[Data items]
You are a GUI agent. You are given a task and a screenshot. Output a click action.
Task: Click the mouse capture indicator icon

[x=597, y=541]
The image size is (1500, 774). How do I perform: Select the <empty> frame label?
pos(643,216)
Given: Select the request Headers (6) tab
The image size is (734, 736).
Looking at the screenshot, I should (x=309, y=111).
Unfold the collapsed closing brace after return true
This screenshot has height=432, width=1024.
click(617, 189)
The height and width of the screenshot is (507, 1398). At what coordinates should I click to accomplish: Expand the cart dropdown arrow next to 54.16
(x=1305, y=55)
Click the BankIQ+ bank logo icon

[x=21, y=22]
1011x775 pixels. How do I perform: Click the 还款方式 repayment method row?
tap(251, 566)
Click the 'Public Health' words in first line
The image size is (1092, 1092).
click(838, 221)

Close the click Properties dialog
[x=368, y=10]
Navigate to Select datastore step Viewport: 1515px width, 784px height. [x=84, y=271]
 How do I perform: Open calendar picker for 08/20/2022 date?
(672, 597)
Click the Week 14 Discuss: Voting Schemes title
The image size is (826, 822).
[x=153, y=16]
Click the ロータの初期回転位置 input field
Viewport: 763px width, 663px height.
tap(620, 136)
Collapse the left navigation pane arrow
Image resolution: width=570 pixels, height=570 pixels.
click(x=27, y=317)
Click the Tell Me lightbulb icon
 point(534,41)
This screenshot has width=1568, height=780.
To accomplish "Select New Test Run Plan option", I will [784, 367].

- WHAT THE TASK ASKS -
Print every record exactly, so that each word matches what is written above.

- YOUR RESPONSE -
You are a GUI agent. You are given a task and a screenshot. Output a click action.
Task: Click the mouse capture indicator icon

[x=597, y=541]
The image size is (1500, 774). How do I perform: Select the <empty> frame label?
pos(643,216)
Given: Select the request Headers (6) tab
The image size is (734, 736).
Looking at the screenshot, I should (x=309, y=111).
Unfold the collapsed closing brace after return true
This screenshot has height=432, width=1024.
click(617, 189)
The height and width of the screenshot is (507, 1398). At what coordinates should I click to accomplish: Expand the cart dropdown arrow next to 54.16
(x=1305, y=55)
Click the BankIQ+ bank logo icon

[x=21, y=22]
1011x775 pixels. How do I perform: Click the 还款方式 repayment method row?
tap(251, 566)
Click the 'Public Health' words in first line
The image size is (1092, 1092).
click(838, 221)

Close the click Properties dialog
[x=368, y=10]
Navigate to Select datastore step Viewport: 1515px width, 784px height. [x=84, y=271]
 How do I perform: Open calendar picker for 08/20/2022 date?
(672, 597)
Click the Week 14 Discuss: Voting Schemes title
The image size is (826, 822).
[x=153, y=16]
Click the ロータの初期回転位置 input field
Viewport: 763px width, 663px height.
tap(620, 136)
Collapse the left navigation pane arrow
Image resolution: width=570 pixels, height=570 pixels.
click(x=27, y=317)
Click the Tell Me lightbulb icon
 point(534,41)
This screenshot has width=1568, height=780.
To accomplish "Select New Test Run Plan option", I will [784, 367].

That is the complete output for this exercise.